WHAT TO PRODUCE> Search the entries below. Return every line that has "under" in it.

[Dataset entries]
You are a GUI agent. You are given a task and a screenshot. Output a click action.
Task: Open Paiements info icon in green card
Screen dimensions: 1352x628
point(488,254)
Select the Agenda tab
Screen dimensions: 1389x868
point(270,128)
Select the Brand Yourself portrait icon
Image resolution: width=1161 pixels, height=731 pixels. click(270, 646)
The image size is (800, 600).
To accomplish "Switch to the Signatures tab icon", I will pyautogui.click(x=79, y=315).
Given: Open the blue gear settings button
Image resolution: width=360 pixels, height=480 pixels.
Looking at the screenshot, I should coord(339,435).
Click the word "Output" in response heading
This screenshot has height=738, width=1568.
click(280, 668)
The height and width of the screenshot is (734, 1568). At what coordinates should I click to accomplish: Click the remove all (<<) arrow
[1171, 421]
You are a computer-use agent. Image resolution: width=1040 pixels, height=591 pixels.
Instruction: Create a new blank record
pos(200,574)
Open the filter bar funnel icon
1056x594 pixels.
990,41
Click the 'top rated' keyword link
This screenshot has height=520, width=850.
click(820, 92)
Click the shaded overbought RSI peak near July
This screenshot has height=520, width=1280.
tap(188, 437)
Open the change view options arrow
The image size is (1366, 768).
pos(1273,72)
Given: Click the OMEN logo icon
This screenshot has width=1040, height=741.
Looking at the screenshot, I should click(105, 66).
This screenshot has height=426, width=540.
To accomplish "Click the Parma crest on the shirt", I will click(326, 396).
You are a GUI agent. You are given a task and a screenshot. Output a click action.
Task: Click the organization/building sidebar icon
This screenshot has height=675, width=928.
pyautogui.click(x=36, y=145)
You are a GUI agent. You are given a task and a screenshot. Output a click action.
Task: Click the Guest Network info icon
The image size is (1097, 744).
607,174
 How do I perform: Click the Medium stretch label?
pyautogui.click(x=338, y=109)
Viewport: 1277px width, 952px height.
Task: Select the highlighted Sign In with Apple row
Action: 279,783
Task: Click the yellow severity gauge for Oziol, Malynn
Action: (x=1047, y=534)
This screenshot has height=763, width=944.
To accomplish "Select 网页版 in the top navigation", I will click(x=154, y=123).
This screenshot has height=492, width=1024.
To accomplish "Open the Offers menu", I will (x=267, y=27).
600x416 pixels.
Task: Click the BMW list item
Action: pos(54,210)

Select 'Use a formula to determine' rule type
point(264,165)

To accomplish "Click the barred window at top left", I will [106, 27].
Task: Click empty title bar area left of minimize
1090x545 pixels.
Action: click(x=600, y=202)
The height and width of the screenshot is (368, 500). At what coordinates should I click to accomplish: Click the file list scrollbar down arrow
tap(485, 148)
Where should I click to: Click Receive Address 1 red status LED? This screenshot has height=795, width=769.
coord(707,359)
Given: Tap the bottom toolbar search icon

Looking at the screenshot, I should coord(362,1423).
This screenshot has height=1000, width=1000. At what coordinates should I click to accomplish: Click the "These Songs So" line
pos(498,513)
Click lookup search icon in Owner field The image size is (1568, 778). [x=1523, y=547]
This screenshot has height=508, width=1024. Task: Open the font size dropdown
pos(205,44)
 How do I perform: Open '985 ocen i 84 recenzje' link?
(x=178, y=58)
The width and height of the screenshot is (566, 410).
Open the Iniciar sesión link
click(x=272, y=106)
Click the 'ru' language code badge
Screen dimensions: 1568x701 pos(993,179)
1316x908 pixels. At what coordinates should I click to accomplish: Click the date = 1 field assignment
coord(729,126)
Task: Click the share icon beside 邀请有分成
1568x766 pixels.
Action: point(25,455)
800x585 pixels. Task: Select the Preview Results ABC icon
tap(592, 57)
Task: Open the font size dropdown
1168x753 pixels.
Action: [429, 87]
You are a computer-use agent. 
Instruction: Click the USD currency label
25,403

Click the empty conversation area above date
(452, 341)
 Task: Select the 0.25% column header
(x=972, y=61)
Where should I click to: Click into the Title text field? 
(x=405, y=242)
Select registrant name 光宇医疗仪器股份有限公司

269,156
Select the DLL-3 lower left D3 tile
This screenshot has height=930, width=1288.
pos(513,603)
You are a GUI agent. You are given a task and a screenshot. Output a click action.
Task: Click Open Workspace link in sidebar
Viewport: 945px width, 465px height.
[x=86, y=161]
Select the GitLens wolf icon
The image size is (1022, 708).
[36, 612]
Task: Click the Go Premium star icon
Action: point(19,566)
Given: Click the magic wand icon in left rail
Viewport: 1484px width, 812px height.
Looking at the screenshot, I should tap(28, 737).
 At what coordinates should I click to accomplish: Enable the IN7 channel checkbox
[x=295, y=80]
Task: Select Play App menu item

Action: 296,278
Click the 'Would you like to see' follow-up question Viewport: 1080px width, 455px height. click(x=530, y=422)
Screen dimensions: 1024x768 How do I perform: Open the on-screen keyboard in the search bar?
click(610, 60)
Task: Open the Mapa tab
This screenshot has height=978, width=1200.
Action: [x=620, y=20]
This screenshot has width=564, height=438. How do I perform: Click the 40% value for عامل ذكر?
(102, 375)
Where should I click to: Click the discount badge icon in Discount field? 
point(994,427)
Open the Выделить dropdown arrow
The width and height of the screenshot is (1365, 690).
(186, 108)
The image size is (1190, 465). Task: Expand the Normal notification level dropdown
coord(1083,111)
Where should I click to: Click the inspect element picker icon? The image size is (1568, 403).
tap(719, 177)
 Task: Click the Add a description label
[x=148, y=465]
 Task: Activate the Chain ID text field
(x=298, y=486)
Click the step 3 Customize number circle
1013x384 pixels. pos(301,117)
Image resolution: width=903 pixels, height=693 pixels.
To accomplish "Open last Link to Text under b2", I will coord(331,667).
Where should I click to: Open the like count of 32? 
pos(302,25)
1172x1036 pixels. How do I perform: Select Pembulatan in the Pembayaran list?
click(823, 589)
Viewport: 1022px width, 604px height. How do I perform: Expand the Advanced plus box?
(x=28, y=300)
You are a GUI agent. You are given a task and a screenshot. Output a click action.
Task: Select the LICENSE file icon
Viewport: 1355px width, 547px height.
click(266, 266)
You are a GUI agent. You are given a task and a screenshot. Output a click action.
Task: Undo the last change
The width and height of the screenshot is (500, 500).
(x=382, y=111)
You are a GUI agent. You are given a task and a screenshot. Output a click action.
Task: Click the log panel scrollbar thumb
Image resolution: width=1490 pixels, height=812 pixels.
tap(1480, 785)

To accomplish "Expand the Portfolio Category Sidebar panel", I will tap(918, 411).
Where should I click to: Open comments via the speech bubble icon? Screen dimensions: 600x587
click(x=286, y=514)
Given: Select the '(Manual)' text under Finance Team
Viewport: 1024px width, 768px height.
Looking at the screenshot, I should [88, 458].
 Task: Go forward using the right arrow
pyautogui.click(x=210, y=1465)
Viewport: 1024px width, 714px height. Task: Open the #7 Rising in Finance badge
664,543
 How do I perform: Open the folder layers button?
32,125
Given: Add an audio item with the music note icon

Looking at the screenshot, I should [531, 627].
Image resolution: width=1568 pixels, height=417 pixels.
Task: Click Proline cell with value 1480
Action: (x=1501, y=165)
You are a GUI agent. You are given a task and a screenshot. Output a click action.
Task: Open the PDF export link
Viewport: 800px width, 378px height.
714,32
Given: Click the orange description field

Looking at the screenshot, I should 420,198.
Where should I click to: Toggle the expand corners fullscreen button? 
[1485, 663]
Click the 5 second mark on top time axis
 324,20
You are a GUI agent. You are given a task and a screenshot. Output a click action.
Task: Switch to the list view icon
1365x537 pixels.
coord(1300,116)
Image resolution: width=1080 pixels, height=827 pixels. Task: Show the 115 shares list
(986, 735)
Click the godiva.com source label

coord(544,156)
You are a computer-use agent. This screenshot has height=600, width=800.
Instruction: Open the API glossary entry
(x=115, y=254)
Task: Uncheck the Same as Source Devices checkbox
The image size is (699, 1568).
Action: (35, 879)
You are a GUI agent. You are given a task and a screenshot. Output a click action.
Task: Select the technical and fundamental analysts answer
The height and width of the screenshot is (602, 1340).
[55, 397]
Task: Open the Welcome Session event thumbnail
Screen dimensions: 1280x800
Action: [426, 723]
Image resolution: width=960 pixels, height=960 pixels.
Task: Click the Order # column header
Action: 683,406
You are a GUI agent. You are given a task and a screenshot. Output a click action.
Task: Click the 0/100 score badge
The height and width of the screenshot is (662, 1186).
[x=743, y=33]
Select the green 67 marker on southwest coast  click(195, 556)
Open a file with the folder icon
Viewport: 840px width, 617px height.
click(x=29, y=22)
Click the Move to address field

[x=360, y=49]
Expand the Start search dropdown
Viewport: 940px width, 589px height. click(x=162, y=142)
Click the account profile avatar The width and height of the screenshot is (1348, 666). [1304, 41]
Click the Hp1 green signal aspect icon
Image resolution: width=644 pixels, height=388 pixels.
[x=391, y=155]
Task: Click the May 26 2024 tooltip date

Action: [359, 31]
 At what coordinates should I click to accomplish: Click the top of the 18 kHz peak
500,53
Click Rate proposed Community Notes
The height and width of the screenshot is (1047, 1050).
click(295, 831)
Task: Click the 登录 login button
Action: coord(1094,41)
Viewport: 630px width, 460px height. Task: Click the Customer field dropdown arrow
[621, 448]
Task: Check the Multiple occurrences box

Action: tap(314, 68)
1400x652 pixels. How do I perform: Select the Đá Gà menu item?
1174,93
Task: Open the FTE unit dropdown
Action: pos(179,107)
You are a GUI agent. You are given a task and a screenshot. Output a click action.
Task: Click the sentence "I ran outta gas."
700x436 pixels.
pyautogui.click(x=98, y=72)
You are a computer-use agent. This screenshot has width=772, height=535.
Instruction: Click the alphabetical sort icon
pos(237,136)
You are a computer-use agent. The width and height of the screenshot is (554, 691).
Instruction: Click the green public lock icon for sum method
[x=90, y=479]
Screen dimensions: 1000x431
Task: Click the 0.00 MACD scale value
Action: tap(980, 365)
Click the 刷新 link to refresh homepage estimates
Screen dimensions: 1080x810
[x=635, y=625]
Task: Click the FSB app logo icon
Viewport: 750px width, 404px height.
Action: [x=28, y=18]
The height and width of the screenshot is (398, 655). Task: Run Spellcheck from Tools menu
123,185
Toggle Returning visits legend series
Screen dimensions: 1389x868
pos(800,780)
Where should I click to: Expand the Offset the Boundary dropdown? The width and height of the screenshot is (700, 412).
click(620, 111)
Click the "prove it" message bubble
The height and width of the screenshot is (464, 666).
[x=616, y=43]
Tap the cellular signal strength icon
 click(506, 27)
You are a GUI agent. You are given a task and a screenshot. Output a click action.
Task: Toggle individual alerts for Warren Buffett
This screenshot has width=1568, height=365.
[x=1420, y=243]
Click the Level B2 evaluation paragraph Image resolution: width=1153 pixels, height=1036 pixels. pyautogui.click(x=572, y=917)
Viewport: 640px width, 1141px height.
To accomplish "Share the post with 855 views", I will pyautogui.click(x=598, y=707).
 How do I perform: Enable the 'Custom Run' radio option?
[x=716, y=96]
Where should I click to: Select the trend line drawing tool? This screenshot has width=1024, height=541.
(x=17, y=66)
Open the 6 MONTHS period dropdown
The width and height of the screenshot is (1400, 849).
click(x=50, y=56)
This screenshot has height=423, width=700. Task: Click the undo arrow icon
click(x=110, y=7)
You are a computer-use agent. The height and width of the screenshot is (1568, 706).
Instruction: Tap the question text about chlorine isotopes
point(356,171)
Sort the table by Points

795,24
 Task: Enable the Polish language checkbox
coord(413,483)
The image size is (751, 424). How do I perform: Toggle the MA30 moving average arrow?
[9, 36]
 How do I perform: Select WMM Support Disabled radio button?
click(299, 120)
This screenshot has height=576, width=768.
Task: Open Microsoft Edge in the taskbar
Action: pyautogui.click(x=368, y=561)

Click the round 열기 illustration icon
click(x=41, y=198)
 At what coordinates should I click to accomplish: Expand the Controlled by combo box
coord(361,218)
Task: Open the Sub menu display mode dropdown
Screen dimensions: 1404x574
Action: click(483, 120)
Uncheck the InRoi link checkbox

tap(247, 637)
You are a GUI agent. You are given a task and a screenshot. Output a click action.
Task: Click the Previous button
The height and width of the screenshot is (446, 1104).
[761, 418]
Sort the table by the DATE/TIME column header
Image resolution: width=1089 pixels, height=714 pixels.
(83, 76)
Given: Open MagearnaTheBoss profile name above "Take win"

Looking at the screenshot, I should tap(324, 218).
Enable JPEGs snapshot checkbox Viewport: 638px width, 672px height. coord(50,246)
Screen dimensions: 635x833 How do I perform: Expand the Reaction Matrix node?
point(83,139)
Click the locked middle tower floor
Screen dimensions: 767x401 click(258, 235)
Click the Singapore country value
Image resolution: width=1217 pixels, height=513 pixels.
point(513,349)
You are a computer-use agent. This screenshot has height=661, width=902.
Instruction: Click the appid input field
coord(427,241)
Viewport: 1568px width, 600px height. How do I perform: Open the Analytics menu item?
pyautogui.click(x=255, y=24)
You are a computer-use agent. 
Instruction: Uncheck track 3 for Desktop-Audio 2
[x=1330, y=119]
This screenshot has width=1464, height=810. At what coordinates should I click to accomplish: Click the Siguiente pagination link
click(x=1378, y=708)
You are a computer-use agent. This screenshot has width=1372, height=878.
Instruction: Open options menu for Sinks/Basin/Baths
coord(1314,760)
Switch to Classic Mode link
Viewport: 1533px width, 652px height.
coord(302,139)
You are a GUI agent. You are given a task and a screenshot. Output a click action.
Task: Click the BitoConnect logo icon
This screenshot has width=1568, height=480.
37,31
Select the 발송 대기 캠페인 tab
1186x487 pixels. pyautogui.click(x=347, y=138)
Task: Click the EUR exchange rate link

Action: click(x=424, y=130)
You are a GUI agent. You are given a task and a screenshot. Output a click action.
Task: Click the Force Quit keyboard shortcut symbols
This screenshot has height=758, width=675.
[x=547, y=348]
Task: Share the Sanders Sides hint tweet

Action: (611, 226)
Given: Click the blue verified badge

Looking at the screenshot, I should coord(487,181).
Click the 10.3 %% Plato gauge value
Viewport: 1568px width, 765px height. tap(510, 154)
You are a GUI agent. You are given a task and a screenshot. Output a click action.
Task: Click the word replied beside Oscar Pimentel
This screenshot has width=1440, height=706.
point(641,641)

WRITTEN ANSWER>
To accomplish "Open last Link to Text under b2", I will coord(331,667).
Given: Select the '(Manual)' text under Finance Team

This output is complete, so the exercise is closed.